Downgraded Preventive Services

The federal Departments of Health and Human Services, Labor and the Treasury have released final regulations that address coverage and cost sharing for preventive services that are downgraded by the U.S. Preventive Services Task Force.

The task force assigns each service a letter grade based on the strength of the evidence and the balance of benefits and harms of a preventive service. For example, a service with an A or a B is recommended by the Task Force. By assigning a D, the Task Force is recommending against the service and discouraging its use.

As part of the final regulations, the departments clarified that when a recommendation or guideline for preventive services from the task force is downgraded in the middle of a plan year, generally group health plans and insurers must continue to cover the services without cost sharing through the end of the plan year, even if the recommendation or guideline changes or is eliminated during the plan or policy year.

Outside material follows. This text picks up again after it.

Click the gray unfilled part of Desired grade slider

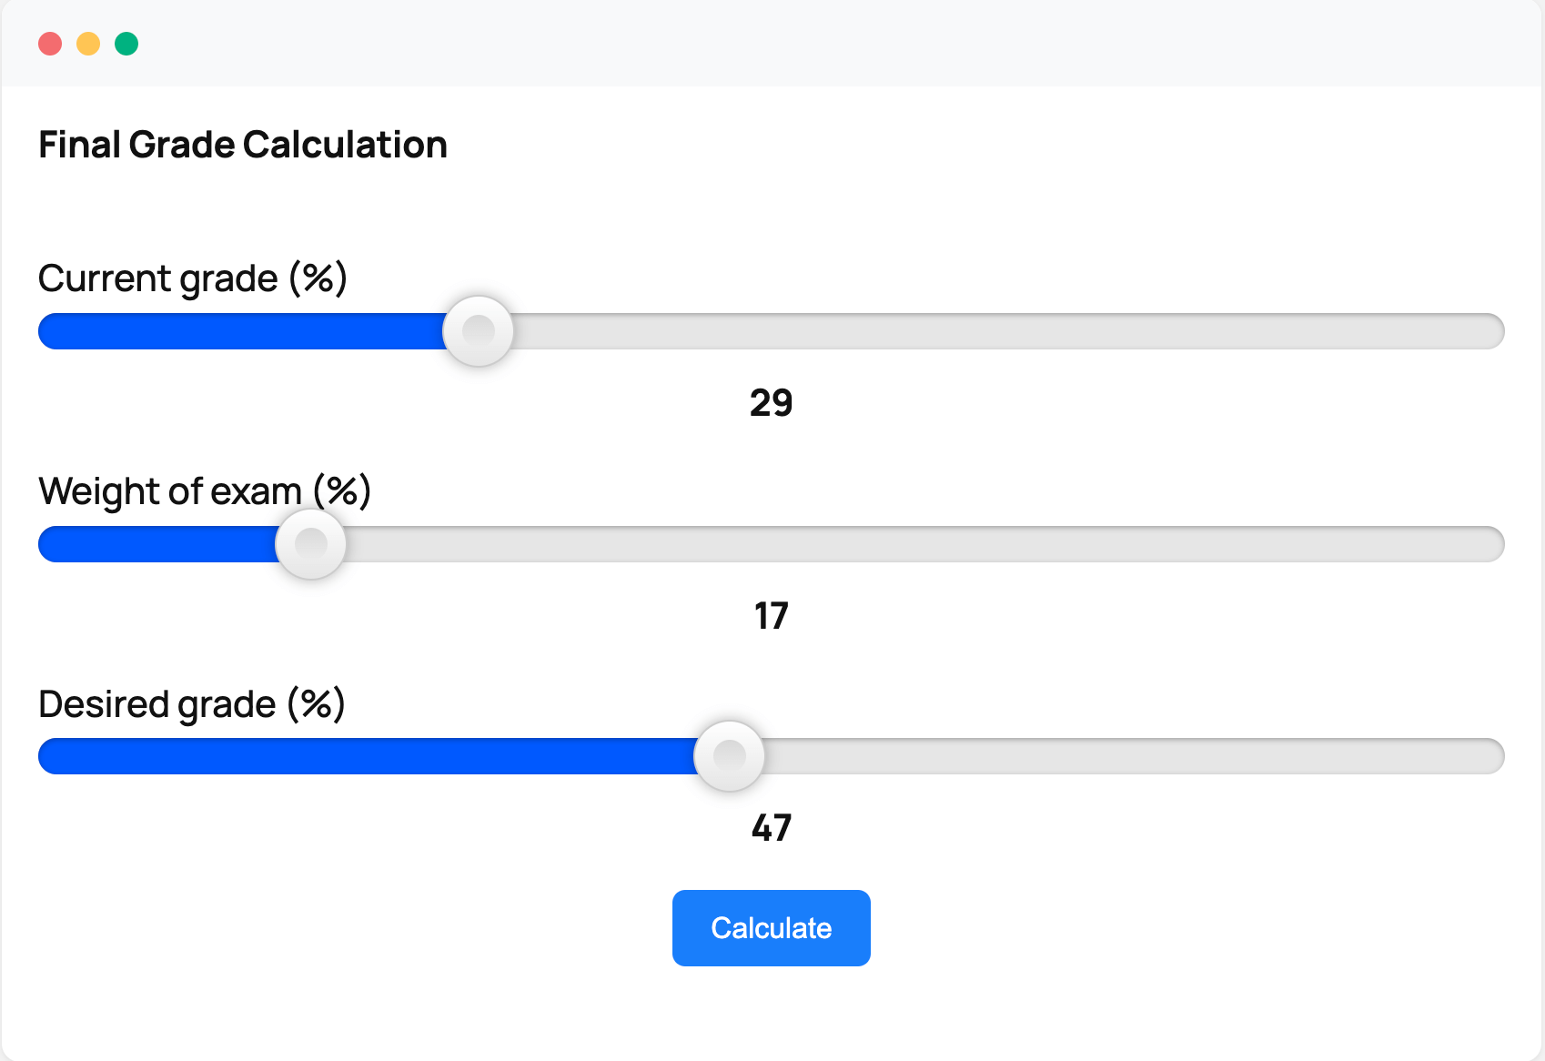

However, there is no requirement under the final regulations to cover certain items and services through the last day of the plan or policy year if, during a plan or policy year:

  • an A or B recommendation or guideline of the task force that was in effect on the first day of a plan or policy year is downgraded to a D rating (meaning the task force has determined that there is strong evidence that there is no net benefit, or that the harms outweigh the benefits, and therefore discourages the use of this service), or
  • any item or service associated with any preventive service recommendation or guideline specified in federal regulations that was in effect on the first day of a plan or policy year is the subject of a safety recall or is otherwise determined to pose a significant safety concern by a federal agency authorized to regulate that item or service.

Other requirements of federal or state law may apply in connection with ceasing to provide coverage or changing cost-sharing requirements for any item or service. For example, if a group health plan or issuer makes any material modification in any of the term of the plan or coverage involved that would affect the content of the Summary of Benefits and Coverage (SBC), which is not reflected in the most recently provided SBC, and that occurs other than in connection with a renewal or reissuance of coverage, the plan or issuer must provide notice of the modification to enrollees not later than 60 days prior to the date on which the notification will become effective.